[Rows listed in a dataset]
--- begin ---

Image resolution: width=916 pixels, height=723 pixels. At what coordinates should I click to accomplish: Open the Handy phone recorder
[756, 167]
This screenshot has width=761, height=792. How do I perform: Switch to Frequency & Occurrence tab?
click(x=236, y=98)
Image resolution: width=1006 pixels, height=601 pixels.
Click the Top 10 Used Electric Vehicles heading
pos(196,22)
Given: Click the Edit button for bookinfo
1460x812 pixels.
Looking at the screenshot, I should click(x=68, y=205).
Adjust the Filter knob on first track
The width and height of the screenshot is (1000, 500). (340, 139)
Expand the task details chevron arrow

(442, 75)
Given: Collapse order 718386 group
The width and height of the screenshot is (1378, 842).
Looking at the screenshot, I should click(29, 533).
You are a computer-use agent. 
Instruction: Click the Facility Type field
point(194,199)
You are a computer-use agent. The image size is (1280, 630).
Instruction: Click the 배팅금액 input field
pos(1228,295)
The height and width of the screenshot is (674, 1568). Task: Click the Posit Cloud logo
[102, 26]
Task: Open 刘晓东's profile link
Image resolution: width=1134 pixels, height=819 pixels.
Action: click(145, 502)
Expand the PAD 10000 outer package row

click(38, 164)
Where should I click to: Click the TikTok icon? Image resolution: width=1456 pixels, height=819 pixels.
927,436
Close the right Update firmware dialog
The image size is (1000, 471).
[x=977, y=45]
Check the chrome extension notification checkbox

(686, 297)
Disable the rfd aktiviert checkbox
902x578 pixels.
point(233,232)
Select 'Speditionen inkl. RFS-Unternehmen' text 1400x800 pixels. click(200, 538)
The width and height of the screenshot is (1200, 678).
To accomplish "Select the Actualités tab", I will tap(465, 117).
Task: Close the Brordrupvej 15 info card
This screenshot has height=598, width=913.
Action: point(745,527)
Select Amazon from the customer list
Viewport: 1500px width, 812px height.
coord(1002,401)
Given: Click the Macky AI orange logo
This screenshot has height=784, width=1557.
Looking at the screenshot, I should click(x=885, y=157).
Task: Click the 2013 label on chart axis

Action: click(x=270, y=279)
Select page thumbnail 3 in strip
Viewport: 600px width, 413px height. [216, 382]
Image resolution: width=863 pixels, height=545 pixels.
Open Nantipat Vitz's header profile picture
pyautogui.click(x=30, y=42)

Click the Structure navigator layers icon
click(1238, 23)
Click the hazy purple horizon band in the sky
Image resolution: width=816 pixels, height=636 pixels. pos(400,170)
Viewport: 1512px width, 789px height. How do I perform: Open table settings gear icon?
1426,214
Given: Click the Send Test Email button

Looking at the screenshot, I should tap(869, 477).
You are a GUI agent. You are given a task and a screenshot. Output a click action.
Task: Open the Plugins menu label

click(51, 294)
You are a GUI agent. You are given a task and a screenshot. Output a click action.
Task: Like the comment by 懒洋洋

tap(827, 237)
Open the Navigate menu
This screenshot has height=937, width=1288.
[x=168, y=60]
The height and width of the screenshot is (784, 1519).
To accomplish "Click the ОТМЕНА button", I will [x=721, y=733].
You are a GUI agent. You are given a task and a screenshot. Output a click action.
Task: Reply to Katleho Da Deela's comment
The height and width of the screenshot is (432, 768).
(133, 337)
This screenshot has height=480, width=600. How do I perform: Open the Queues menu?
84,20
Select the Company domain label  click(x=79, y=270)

--- end ---

Echo every row above verbatim, line for line.

◆ **Response**
Image resolution: width=916 pixels, height=723 pixels. At what coordinates should I click to accomplish: Open the Handy phone recorder
[756, 167]
This screenshot has width=761, height=792. How do I perform: Switch to Frequency & Occurrence tab?
click(x=236, y=98)
Image resolution: width=1006 pixels, height=601 pixels.
Click the Top 10 Used Electric Vehicles heading
pos(196,22)
Given: Click the Edit button for bookinfo
1460x812 pixels.
Looking at the screenshot, I should click(x=68, y=205).
Adjust the Filter knob on first track
The width and height of the screenshot is (1000, 500). (340, 139)
Expand the task details chevron arrow

(442, 75)
Given: Collapse order 718386 group
The width and height of the screenshot is (1378, 842).
Looking at the screenshot, I should click(29, 533).
You are a computer-use agent. 
Instruction: Click the Facility Type field
point(194,199)
You are a computer-use agent. The image size is (1280, 630).
Instruction: Click the 배팅금액 input field
pos(1228,295)
The height and width of the screenshot is (674, 1568). Task: Click the Posit Cloud logo
[102, 26]
Task: Open 刘晓东's profile link
Image resolution: width=1134 pixels, height=819 pixels.
Action: click(145, 502)
Expand the PAD 10000 outer package row

click(38, 164)
Where should I click to: Click the TikTok icon? Image resolution: width=1456 pixels, height=819 pixels.
927,436
Close the right Update firmware dialog
The image size is (1000, 471).
[x=977, y=45]
Check the chrome extension notification checkbox

(686, 297)
Disable the rfd aktiviert checkbox
902x578 pixels.
point(233,232)
Select 'Speditionen inkl. RFS-Unternehmen' text 1400x800 pixels. click(200, 538)
The width and height of the screenshot is (1200, 678).
To accomplish "Select the Actualités tab", I will tap(465, 117).
Task: Close the Brordrupvej 15 info card
This screenshot has height=598, width=913.
Action: point(745,527)
Select Amazon from the customer list
Viewport: 1500px width, 812px height.
coord(1002,401)
Given: Click the Macky AI orange logo
This screenshot has height=784, width=1557.
Looking at the screenshot, I should click(x=885, y=157).
Task: Click the 2013 label on chart axis

Action: click(x=270, y=279)
Select page thumbnail 3 in strip
Viewport: 600px width, 413px height. [216, 382]
Image resolution: width=863 pixels, height=545 pixels.
Open Nantipat Vitz's header profile picture
pyautogui.click(x=30, y=42)

Click the Structure navigator layers icon
click(1238, 23)
Click the hazy purple horizon band in the sky
Image resolution: width=816 pixels, height=636 pixels. pos(400,170)
Viewport: 1512px width, 789px height. How do I perform: Open table settings gear icon?
1426,214
Given: Click the Send Test Email button

Looking at the screenshot, I should tap(869, 477).
You are a GUI agent. You are given a task and a screenshot. Output a click action.
Task: Open the Plugins menu label

click(51, 294)
You are a GUI agent. You are given a task and a screenshot. Output a click action.
Task: Like the comment by 懒洋洋

tap(827, 237)
Open the Navigate menu
This screenshot has height=937, width=1288.
[x=168, y=60]
The height and width of the screenshot is (784, 1519).
To accomplish "Click the ОТМЕНА button", I will [x=721, y=733].
You are a GUI agent. You are given a task and a screenshot. Output a click action.
Task: Reply to Katleho Da Deela's comment
The height and width of the screenshot is (432, 768).
(133, 337)
This screenshot has height=480, width=600. How do I perform: Open the Queues menu?
84,20
Select the Company domain label  click(x=79, y=270)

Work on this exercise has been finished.